Tesla reported in a SAE article in 2013 that the drag coefficient improvement between the early concept and final Model S design was 0.08 using digital simulations. We estimate that this improvement helped to increase vehicle range by 50 miles.
Every detail matters when you're trying to achieve minimal drag, and by looking at some recent EV models we can see how carmakers are currently approaching the aerodynamic challenge.
There are certain features specific to EVs that can be used to reduce wind resistance. The flat vehicle underbody, for example, moves airflow quickly and smoothly to the rear. You don't often see sharp edges on the front of EVs – and that's certainly true for Faraday Future's FF91. Its smooth, rounded nose will help airflow move quickly to the underbody, where a lot of work would have been done to manage how that flow interacts with other parts of the car – namely the wheels.
The wheel arch and wheel areas typically account for a third of a vehicle's drag, so they're vitally important for aerodynamic efficiency. Faraday Future says that the FF91's Aerologic Wheels transform their shape kinetically, creating a more aerodynamic form at high speeds. You get much better performance if you can minimize the influence that the wheels have on the wake and help ease airflow to the rear of a car, and a closed-off wheel design can do this.
Aerodynamic efficiency can take many forms, and we don't necessarily agree with comments about the 'boxy' design of the Chrysler Portal concept having a negative effect on drag. With the appropriate time and tools for the job, you can aerodynamically optimize just about any shape. Besides, the Portal shares a lot of common attributes with the FF91 – a careful treatment of all edges and a very sleek surface, a fascia that doesn't have a large cooling opening, and a smooth, highly engineered wheel arch design.

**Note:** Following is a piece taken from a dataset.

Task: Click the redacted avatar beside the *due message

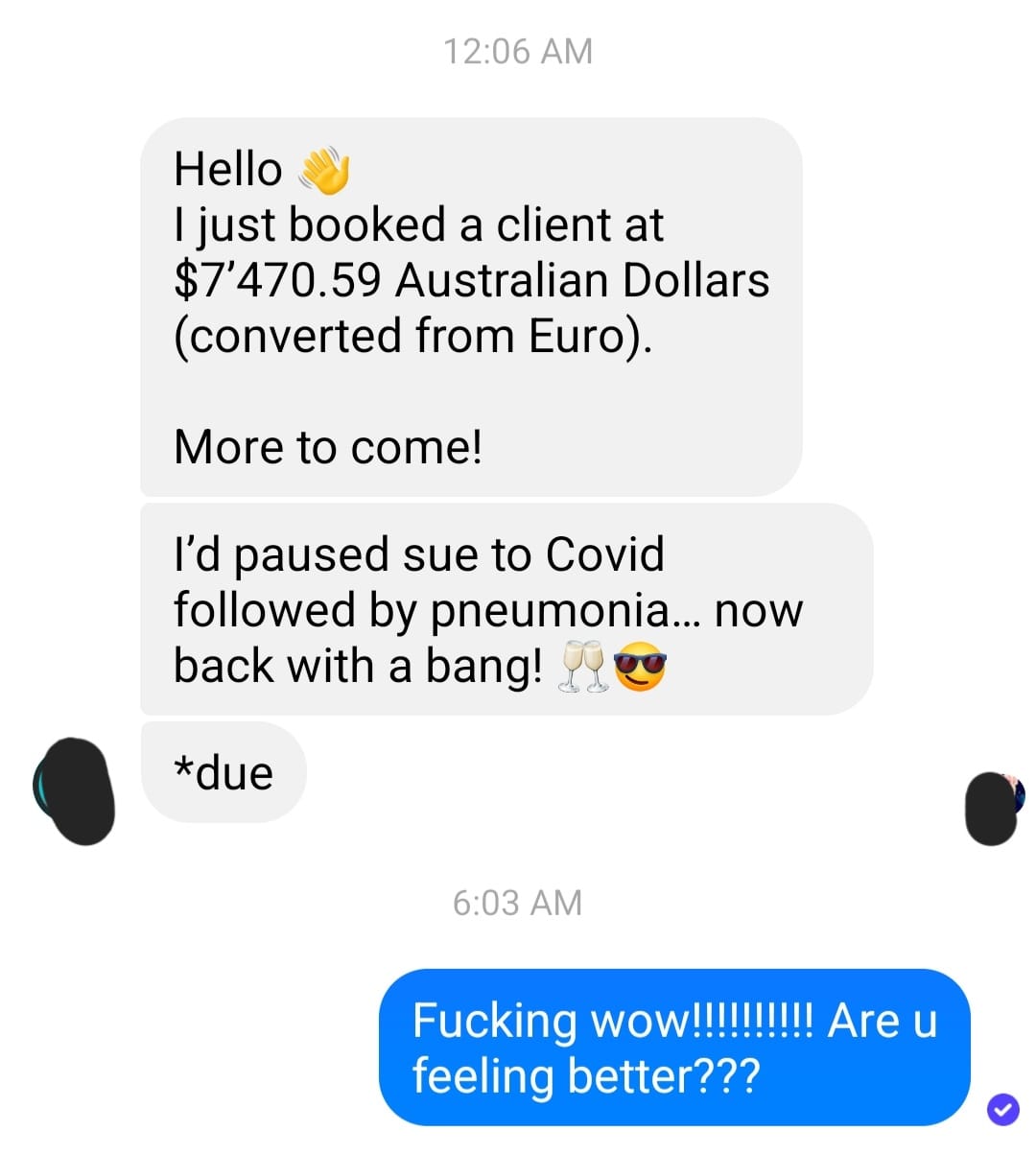Action: click(74, 791)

When FCA engineer Ashley Edgar says that "smart is the new sexy", we get what she means in respect to the Portal. Look at the way the big windshield sweeps up to the top of the vehicle – that's sleek and aero-efficient. The unusual geometric design on the side of the car is bold, without necessarily causing aerodynamic problems – so long as you avoid a 'stair stepping' effect which creates obstacles for the airflow.
Cooling requirements are different for EVs, that's why you don't have predominant front grille openings on FF91 or the Portal. And that's certainly true of the VW I.D. Buzz which harks back to the classic Microbus from the 1950s and does away with the grille completely. This concept manages to be both retro and futuristic – and looks like it has been optimized for aero-efficiency. The surfaces appear to be beautifully sculpted and it has a very clean shape overall.

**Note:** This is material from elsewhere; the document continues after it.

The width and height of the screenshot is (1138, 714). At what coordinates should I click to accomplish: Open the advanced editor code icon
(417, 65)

All of the models we've mentioned here, and EVs in general, have unifying aerodynamic aspects which contribute to minimizing wind resistance. If you work on these areas early enough in the design process you can find the trade-offs that enable the vehicle to perform better and increase range.
While these cars may have zero emissions, real-world performance still matters a great deal to EV drivers – and that extra 50 miles could make all the difference.